The global supply of oil might be about to shrink, and prices rise. Saudi Arabia’s Energy Minister announced on Nov. 11 the kingdom would cut its oil production by 500,000 barrels per day in December. In the same month, the 15 nations that make up OPEC will likely confirm a coordinated move to push prices higher. Add the imposition of U.S. sanctions on Iran’s oil exports that came into force on Nov. 5, lower production in crisis-plagued Venezuela and the risk that unrest may lower production in places like Libya and Nigeria, and oil could be set for a rebound.
Or maybe not. Before we prepare for a significant price surge, let’s remember the reasons why oil prices have been sliding in recent weeks. Projections for oil demand are being revised downward for 2019, as the still escalating U.S.-China trade war raises fears of a sharp slowdown in economic growth across the Asia-Pacific region. And the Trump Administration has made it clear that high oil prices that push up gas prices for ordinary Americans are unwelcome. That’s why the White House has exempted several countries from sanctions to allow them to continue to buy Iranian oil for at least another 180 days, easing the pressure on supply.
But the Saudi cuts are less about the future of global oil markets than about current anxieties among the Saudi royals. In particular, the cuts reveal the kingdom’s fears that the Saudi murder of journalist Jamal Khashoggi in its Istanbul consulate will continue to poison attitudes of foreign investors toward the kingdom and its leadership. As more information emerges about what Crown Prince Mohammed bin Salman knew about the killing, so too does the risk to funding for the Vision 2030 economic reform and diversification plan that is crucial for Saudi modernization. Less investment heightens the need for more oil revenue.
The Saudis can influence global oil prices by slowing production. If only it were so easy for the crown prince to repair the damage to his image. Yet there are steps he can take to present himself to the international community as a more responsible actor. He can make clear that he remains committed to the modernization of Saudi society, particularly by creating new opportunities for Saudi women within the kingdom’s economy. He can pursue a cease-fire in the war in Yemen, or otherwise move to end the humanitarian crisis there. He can ease the political and economic blockade of Qatar, which he instigated 17 months ago to punish the emirate for its close ties with Iran and the negative media coverage from the Qatar-supported media network al-Jazeera. He can repair and improve relations with Turkey, whose President Recep Tayyip Erdogan has piled pressure on the crown prince over Khashoggi’s death. He can quiet his aggressive criticism of Iran.
Until now, the Saudis may have believed that building solid ties with President Donald Trump after years of frosty relations with his predecessor would allow the young Saudi crown prince to pursue an aggressive foreign policy in harmony with his aggressive bid to become king.
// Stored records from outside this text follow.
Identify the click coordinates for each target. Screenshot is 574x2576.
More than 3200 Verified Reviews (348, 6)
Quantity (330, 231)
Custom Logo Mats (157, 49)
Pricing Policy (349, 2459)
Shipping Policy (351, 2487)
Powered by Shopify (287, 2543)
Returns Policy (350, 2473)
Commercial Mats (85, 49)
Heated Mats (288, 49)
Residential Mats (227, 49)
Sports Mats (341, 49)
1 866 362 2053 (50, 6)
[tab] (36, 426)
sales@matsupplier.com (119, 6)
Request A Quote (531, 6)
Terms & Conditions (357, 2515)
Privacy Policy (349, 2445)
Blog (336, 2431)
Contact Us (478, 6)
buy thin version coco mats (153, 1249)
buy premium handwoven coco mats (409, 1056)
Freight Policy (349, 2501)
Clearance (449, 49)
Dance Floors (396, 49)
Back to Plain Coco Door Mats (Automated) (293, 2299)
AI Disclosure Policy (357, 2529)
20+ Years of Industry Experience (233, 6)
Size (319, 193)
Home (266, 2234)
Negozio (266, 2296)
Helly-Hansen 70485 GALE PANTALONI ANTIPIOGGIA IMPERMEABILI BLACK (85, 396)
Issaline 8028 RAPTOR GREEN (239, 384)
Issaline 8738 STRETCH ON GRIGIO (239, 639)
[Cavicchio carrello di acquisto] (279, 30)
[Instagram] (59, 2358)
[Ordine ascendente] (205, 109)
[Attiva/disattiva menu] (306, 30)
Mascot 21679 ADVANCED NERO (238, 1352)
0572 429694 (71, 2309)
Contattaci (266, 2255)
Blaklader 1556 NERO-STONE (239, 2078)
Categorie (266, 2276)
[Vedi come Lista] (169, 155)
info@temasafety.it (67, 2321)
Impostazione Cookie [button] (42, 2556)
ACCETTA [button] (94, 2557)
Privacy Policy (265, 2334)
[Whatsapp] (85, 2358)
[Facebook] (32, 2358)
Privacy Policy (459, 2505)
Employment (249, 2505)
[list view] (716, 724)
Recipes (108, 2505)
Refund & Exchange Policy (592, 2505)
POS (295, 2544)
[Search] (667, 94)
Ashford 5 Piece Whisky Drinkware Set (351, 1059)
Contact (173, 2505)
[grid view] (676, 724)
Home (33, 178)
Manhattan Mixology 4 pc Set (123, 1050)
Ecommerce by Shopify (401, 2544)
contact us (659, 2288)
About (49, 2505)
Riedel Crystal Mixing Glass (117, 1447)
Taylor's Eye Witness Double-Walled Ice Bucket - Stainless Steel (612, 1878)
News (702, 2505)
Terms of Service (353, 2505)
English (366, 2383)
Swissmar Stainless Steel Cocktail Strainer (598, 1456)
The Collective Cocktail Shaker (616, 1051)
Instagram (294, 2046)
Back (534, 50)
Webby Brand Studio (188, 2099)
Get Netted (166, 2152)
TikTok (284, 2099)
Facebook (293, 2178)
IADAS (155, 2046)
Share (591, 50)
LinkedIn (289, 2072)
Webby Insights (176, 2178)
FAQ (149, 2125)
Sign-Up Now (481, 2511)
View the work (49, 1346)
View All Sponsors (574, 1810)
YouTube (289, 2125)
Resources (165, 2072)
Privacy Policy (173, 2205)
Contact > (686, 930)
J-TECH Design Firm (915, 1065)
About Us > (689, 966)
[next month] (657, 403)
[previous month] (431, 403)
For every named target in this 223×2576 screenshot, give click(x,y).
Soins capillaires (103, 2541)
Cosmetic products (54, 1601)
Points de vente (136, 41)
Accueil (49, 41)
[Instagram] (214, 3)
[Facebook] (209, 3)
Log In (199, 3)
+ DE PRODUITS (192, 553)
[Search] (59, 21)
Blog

The Khashoggi murder and the disastrously inept attempt to cover it up have changed all that. This latest move to cut oil production announces Saudi recognition of Saudi vulnerability. It’s a welcome development for the stability of the Middle East, a region shaped by rivalry between Saudi Arabia, Iran and Turkey. Anything that makes the next Saudi king a bit less aggressive and a lot more circumspect should be considered good news.